Diana Leto is also credited, although somewhat vaguely. There’s no doubt about her co-creating the series, but a credit for “design direction” is less opaque. The artist is Thomas Boatwright, and as he draws the cast they have a similar angular and skewed look to the most familiar version of halloween staples in popular media, which remain the films of Tim Burton. As with Powell’s writing, the cartooning looks simple, but works magic, and the colouring has a lot to do with that. The backgrounds are gloomy browns and greens, over which the primary colours of some costumes really stand out.

The cast are captivating, again due to the thought put in. The most powerful of the bunch is the ghost, who’s a primary school boy, not entirely sure of what he can do, and it’s the high school age Molly who’s the reader identification figure within this halloween family. She has the uncertainty of the teenager, but an underlying certainty of what’s right and what’s wrong. It’s hinted that their cat is the most powerful of them all, but that would be a tale for another day.

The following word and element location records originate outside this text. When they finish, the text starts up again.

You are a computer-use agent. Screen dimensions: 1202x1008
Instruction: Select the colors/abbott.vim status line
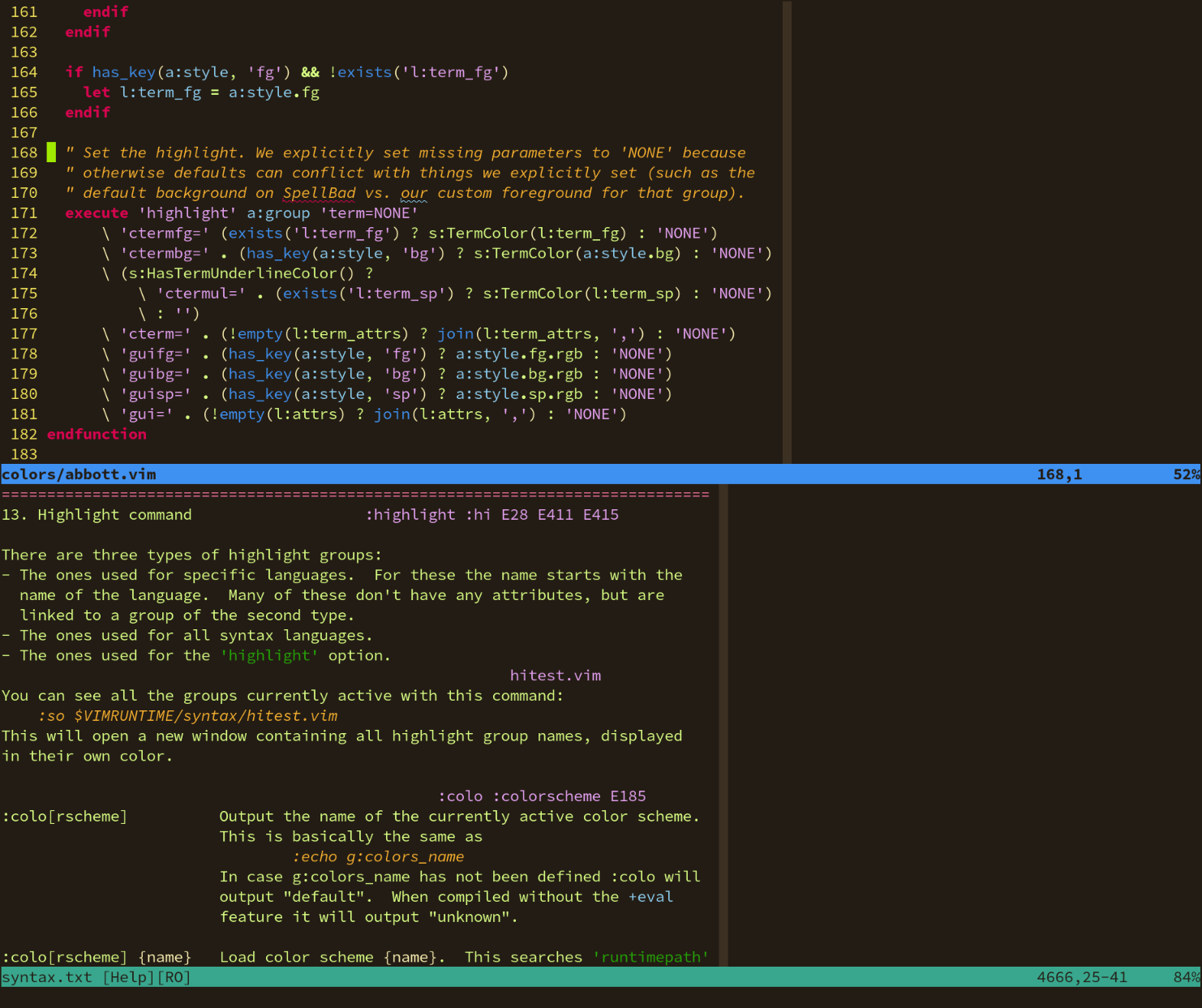click(x=79, y=474)
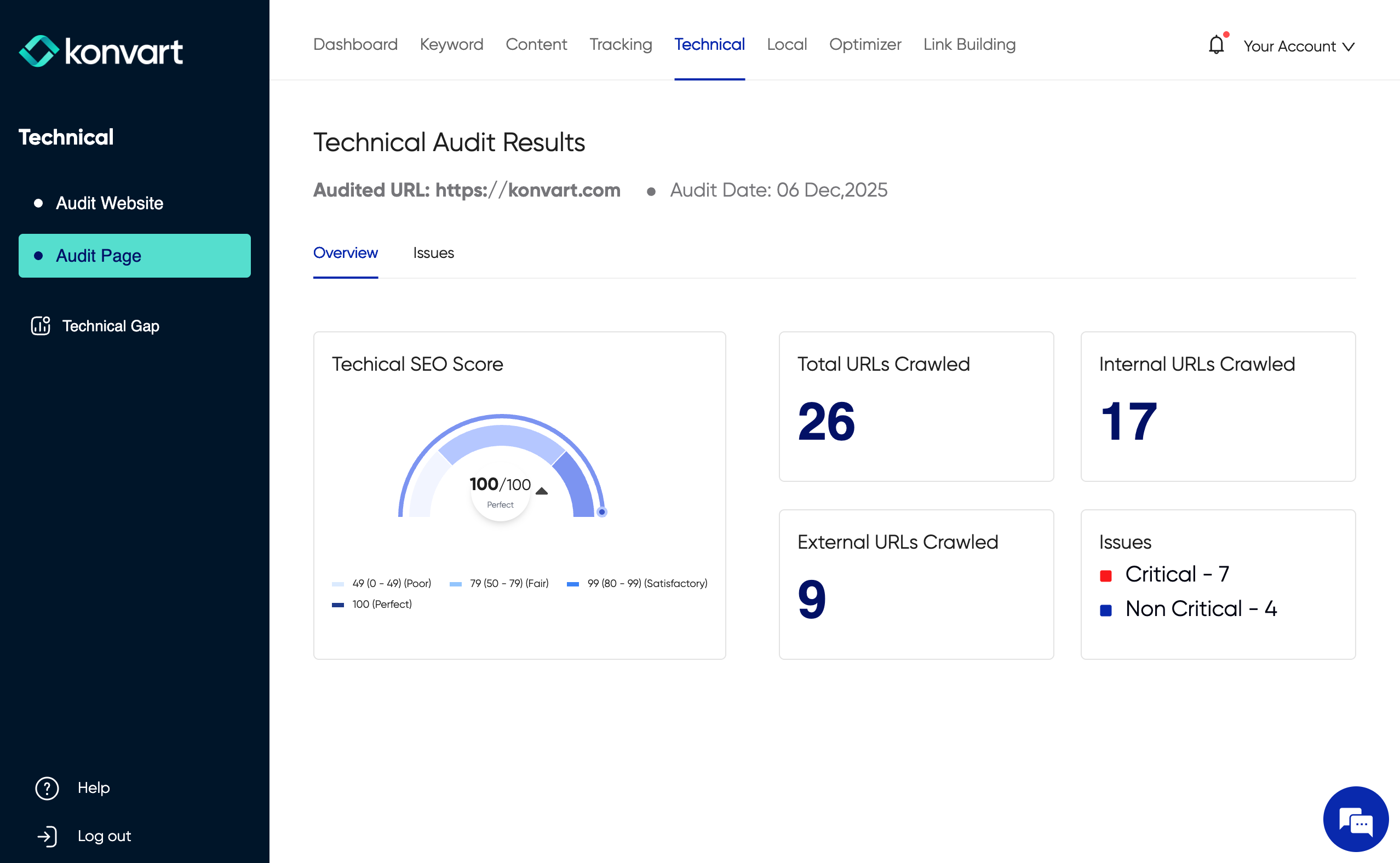Switch to the Issues tab
Screen dimensions: 1400x863
pos(433,253)
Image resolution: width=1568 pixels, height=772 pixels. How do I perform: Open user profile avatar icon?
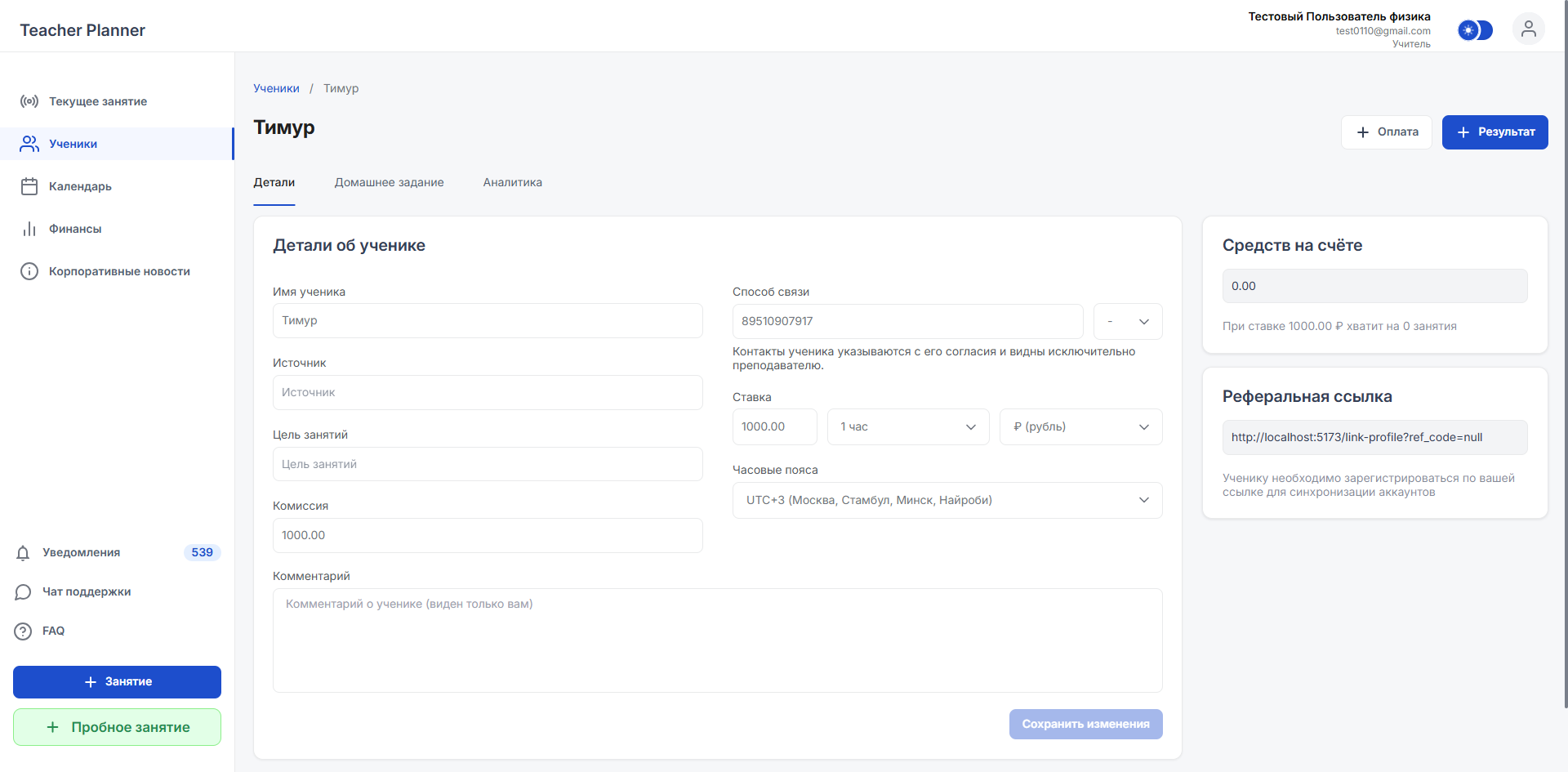[x=1528, y=29]
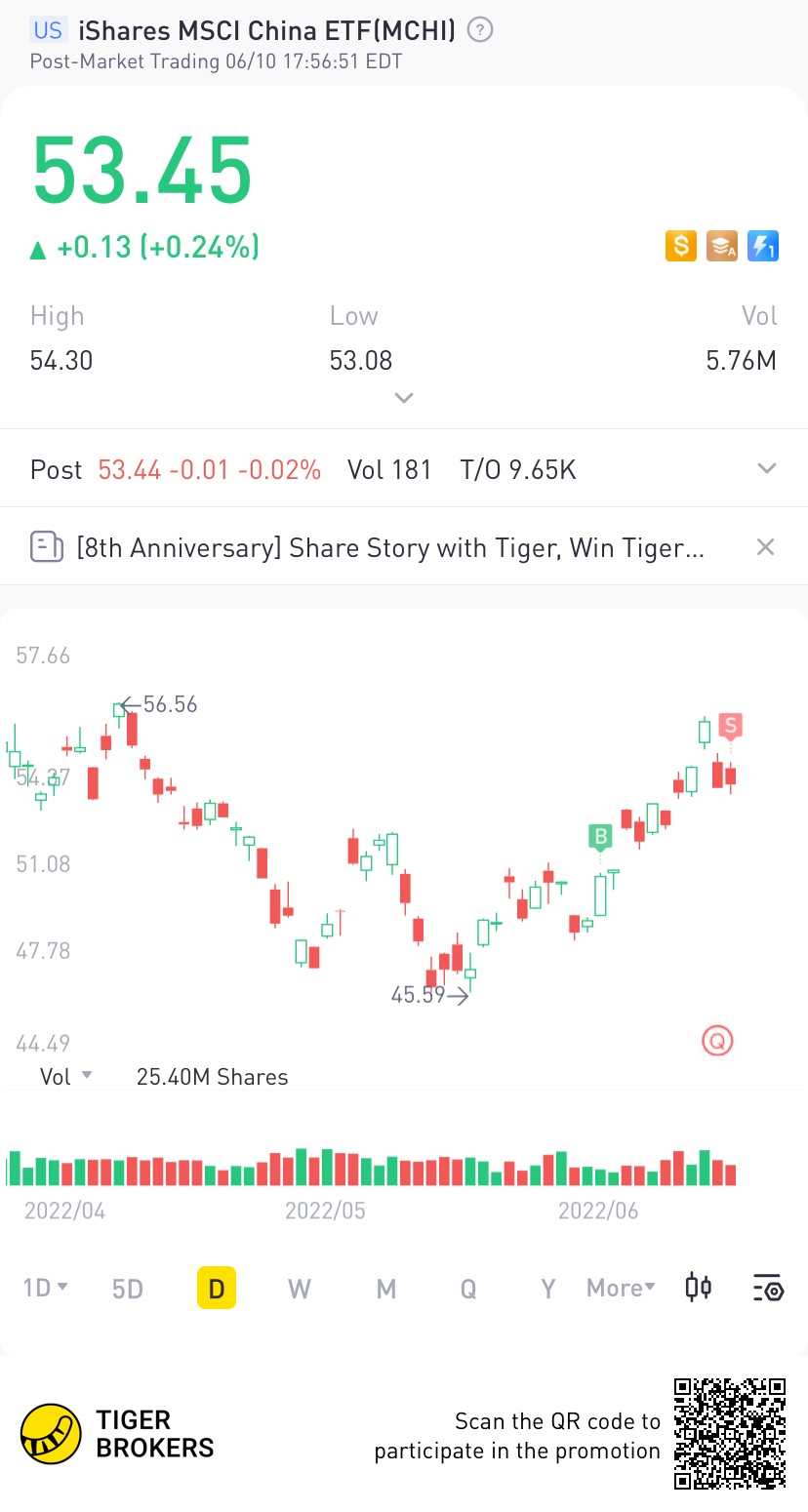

A brief autobiographical piece closes the book, as Powell relates the childhood incident that eventually resulted in the creation of the Halloween Legion. The way Leto depicts children is charming, but the storytelling is weak on this inexplicable step into the unknown.

That no further volumes saw print indicates poor sales, which is a shame for a well-conceived and engaging young adult story. This stands alone, though, and is worth reading as such. Those captivated might also want to try the prose novel from Wild Cat Books, featuring a different story.